Q5. What were some of your inspirations for the new E.P? Events in life, new music, etc?
JT: Hip-hop music is big. We were really going for beats and grooves. Songs like “The Devil” are honest songs. We write a lot of songs in the area of truth; not direct truth. Songs like “Devil” are direct truth, but “Cosmo” is in the area of what the song is all about. So I mean, inspiration wise; fucking-up, being shitty people, etc. [laughs].
ER: [laughs] Being on the road is a huge inspiration. How it changes the way you live your life and the things you see. It’s not a normal life. Normal people don’t do this; they have 9-5 jobs and have two weeks’ vacation whereas we’re home ten days at a time.
NR: I’ve taken a huge liking to Arctic Monkey’s and Queen of the Stone Age’s new works. I’ve been listening to that kind of stuff. I’ve had my latest electronic phase.
SR: I’ve practiced to dream beats or metronome and have played to hip-hop and Michael Jackson.
I understand from a recent Rocky Mountain Outlook article that you guys plan to take winter off to improve “as musicians and songwriters.” Is there a full-length album planned?
JT: Honest to God, man, there’s always a full-length album planned. I hate to quote one of our idols, but we would rather come out with material all the time. In terms of EPs, it’s easier to give you guys six songs we love and hit the road again, and next time you see us give you another six songs. Five is too little, and if we do seven, we might as well do eight and make a full album. We’re going to give you some songs. If you like them, you like them; if you don’t you don’t, there will be six more in a year.
NR: The question is do we have the money and songs. We don’t want to write a full length and have six filler songs and six good songs. We plan to pump out material we’re comfortable with and keep growing and pushing it.
SR: We’re taking time to write, and we need to hit, restart, and write a lot of songs. My dream is to have 20-25 songs ready.
You discussed in that article some of the challenges of holding day jobs and playing music.
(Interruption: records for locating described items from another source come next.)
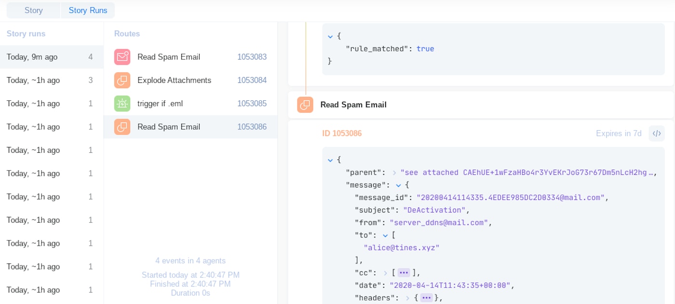Click the green trigger if .eml icon

tap(122, 104)
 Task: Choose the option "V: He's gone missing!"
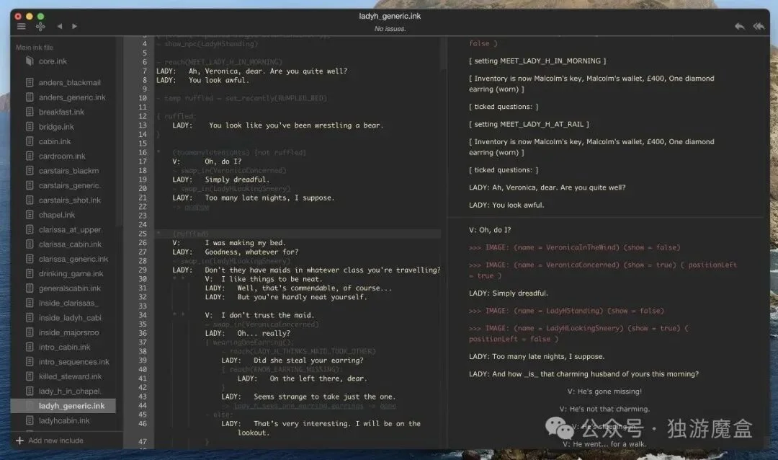tap(604, 392)
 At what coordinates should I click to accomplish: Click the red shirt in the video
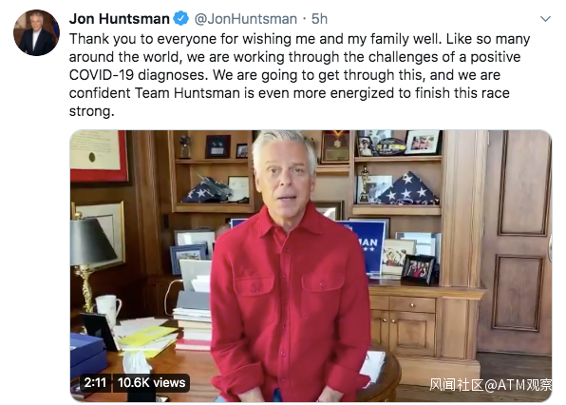coord(291,301)
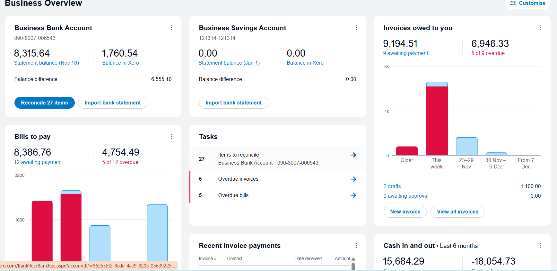The width and height of the screenshot is (557, 271).
Task: Click arrow beside Overdue invoices task
Action: 353,179

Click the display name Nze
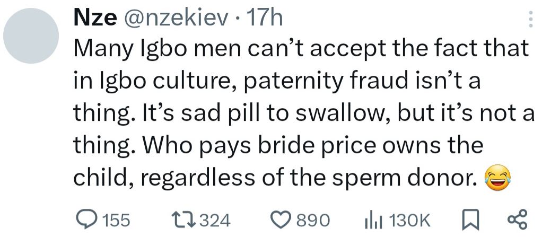click(95, 19)
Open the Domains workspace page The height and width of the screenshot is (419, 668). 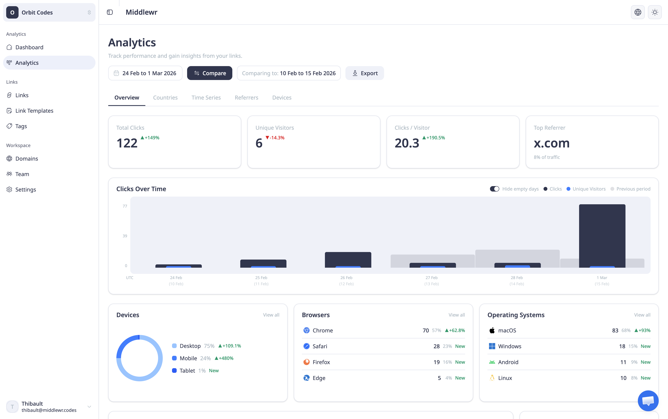click(27, 159)
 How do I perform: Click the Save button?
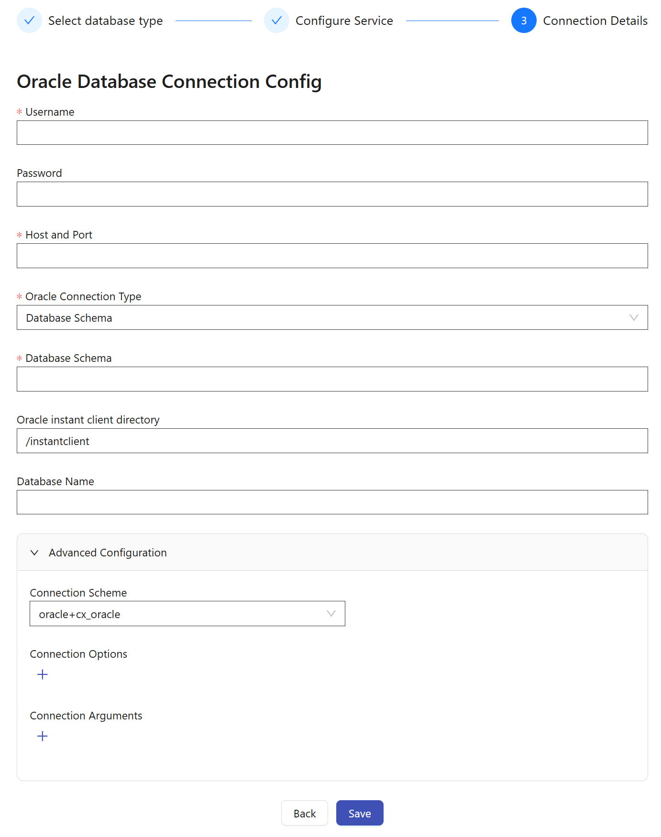pyautogui.click(x=360, y=813)
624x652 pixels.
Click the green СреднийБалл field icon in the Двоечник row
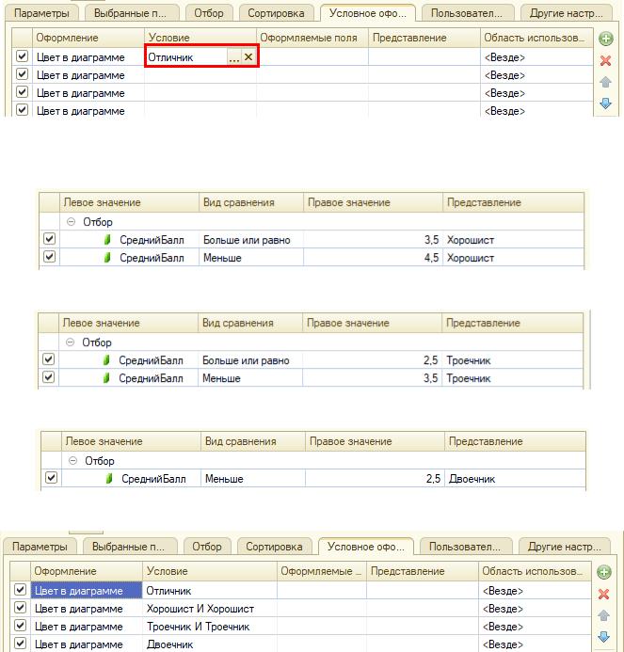109,479
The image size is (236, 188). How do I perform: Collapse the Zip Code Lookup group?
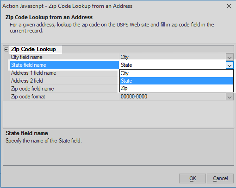6,50
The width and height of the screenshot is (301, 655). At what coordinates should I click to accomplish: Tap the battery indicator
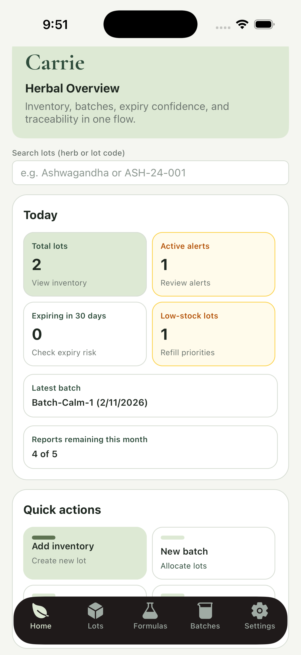pyautogui.click(x=264, y=24)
I’d like to go further and ask how you guys try to find that balance?
ER: Almost impossible [laughs].
JT: Yeah, you’re trying to hold down a job to feed the music. If you can quit your job and do a band, do that. I mean money is money, love is love.
ER: Having a day job is brutal sometimes.
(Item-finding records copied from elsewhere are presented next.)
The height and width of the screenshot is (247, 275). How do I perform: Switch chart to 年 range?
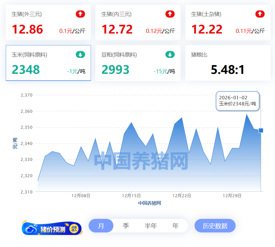pyautogui.click(x=176, y=226)
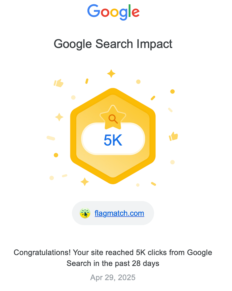The height and width of the screenshot is (291, 232).
Task: Click the solid gold dot near upper right confetti
Action: [173, 91]
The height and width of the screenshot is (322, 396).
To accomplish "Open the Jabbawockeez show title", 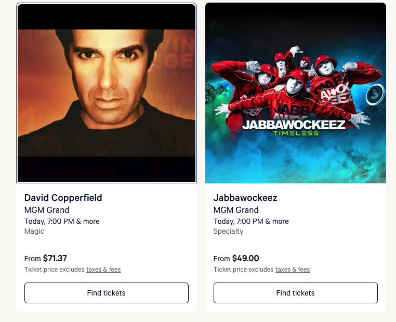I will [245, 198].
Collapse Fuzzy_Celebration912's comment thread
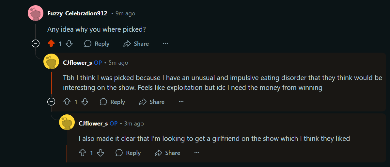 click(x=36, y=43)
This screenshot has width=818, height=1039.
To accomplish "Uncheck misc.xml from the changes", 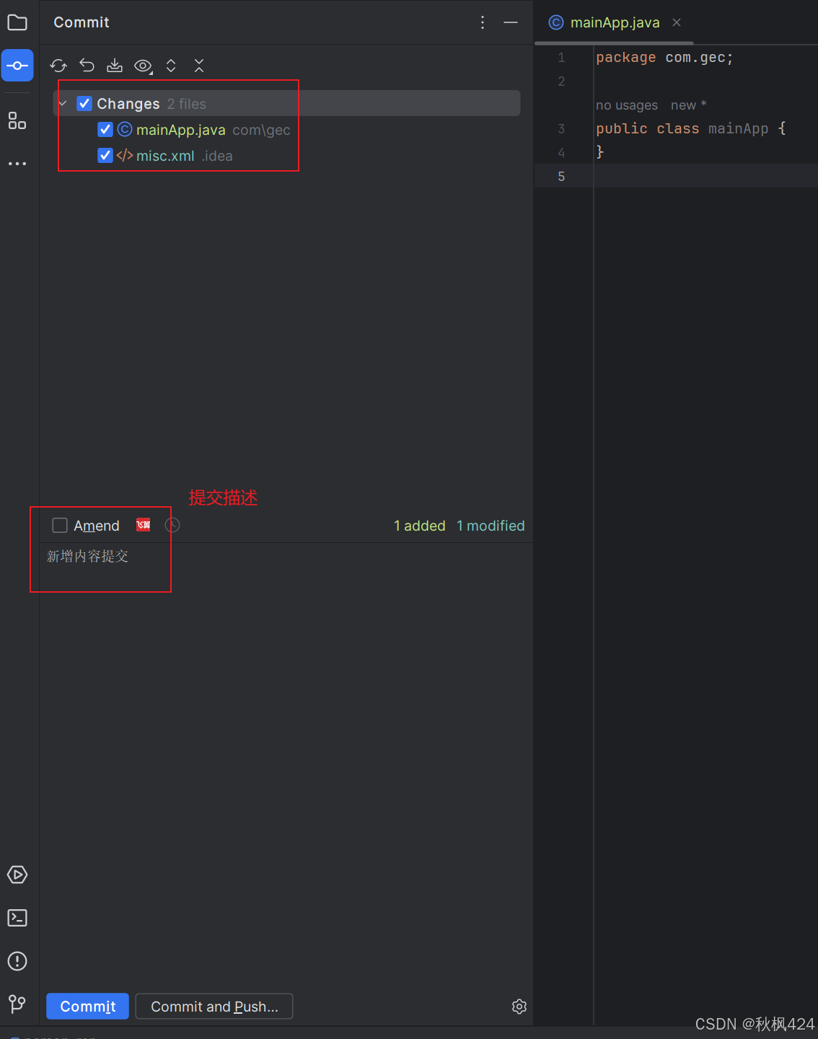I will [x=105, y=155].
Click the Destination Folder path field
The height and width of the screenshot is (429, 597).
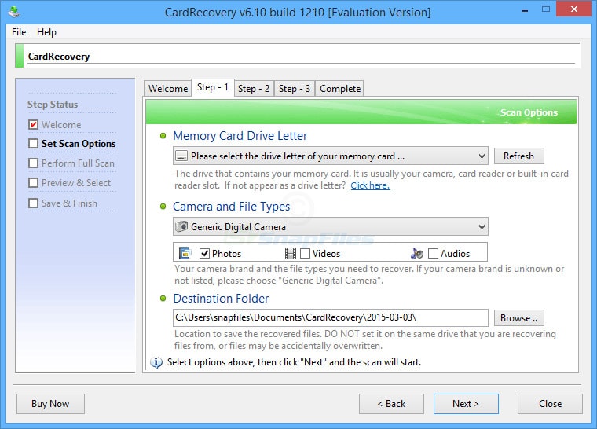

NR: Let’s put it this way. We play Winnipeg Saturday night, I have to be at work in Calgary Sunday night, and I work until 9:00 AM.
Since we talked last, what would you guys say has been the biggest event or change you have faced?
JT: I say the biggest change we’ve made is being more honest. We’ve met a lot of industry people and after this record, we want an honest to God opinion. You’re never going to quit doing what you love, and if you do, you’re dead. We love this, and we don’t want to suck at it, and you don’t want us to suck at it. Don’t think that because you’re in a rock band that you’re a rock star. We want to love this as much as we can. Give it your all, and do whatever the hell you want. Make the music you love, but just be honest about it.
NR: I think we’re just trying to find ourselves and grow as musicians. Always pushing it.